[START OF Records]

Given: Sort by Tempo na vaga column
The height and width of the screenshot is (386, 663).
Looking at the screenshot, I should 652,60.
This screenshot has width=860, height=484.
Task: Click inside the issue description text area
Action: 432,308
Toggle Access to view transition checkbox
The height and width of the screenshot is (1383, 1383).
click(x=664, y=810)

[END OF Records]

# What is expected:
How many lines in the items above contain the word "height"? Reply with the number alone.

# Solution for this exercise:
3